I was forced to finish the reno of my house (because now I really should sell and move closer to my new job) – the house is looking beautiful and I’m sure the next owner will love the modern touches and the conveniences/safety added to this house. Sure it was costly and expenses I didn’t budget for – but, I learned a lot about myself, my skills, and things I like and don’t for my next house.

I have been trying to accomplish a personal goal (a very personal one). This year had many downs in that area. And although I thought I’d beaten the odds in the last few months, the end of the year saw the end of that chance. I learned that I’m strong and brave to be enduring this trial by myself and figuring out how to budget for this seemingly uphill battle. So, I look forward to renewed efforts in the new year and positive outcomes for this year – hopefully with great personal news this time next year. Fingers crossed!

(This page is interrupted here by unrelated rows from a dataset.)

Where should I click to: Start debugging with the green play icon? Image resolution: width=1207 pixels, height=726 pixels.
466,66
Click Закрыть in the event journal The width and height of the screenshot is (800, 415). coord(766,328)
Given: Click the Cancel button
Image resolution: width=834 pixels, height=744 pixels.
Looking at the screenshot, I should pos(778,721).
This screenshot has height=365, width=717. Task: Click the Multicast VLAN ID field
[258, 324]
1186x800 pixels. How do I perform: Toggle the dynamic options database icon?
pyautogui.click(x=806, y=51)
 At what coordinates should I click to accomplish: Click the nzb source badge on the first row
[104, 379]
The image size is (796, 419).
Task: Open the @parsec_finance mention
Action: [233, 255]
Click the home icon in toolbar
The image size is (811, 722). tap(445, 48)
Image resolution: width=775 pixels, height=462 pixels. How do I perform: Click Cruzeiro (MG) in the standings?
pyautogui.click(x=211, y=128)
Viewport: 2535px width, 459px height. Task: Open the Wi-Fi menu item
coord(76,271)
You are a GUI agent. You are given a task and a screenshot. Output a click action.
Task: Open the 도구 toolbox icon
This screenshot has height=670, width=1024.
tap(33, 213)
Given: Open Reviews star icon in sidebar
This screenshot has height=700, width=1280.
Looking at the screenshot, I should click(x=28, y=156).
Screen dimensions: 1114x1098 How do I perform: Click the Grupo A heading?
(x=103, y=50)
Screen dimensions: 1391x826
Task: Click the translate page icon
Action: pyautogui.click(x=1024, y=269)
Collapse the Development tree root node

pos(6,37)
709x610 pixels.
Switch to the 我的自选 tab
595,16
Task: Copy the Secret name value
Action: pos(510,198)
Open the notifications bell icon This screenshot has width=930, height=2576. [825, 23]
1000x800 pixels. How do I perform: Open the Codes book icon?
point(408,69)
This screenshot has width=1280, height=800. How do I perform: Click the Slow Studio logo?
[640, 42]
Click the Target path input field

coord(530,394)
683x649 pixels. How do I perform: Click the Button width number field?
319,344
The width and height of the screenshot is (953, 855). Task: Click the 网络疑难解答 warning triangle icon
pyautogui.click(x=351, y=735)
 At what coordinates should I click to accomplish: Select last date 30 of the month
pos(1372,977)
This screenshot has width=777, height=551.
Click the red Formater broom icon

I basically quick doing the things I love that help me stay sane. I have no idea why and I have no idea what happened instead. In many ways I can find a multitude of excuses for the lack of accomplishment – however, the truth (as it always is) is me; I’m the reason my goals for the year got off track. Particularly, due to lack of focus. So, for this year I have a specific set of goals. I have a specific plan. I have a specific way to accomplish all the tasks I’m setting out for myself.

My new year, my 2017, will require discipline and focus. Two things I have, but they waiver from time to time. I’m already forgiving myself for deeds in the past, but also looking ahead for moments in the future when I might falter. The key will be to ‘get back on the horse’ as they say. To remind myself that everyone has moments where they get off track, but they get back on – that is what I need to do.

My 2017, will see me accomplish so of the tasks I have consistently put on my schedule. I will use the resources I have to the best of my ability and then move in the direction of those events.

It is easy to say all these things at the beginning of the year. Many of us do. We have high hopes. We start off with renewed enthusiasm. I have a plan to help that energy persist throughout the year so that I continue to grow in the direction I want this year to go.

Happy new year to everyone! I hope you are also able to accomplish new and exciting things this year.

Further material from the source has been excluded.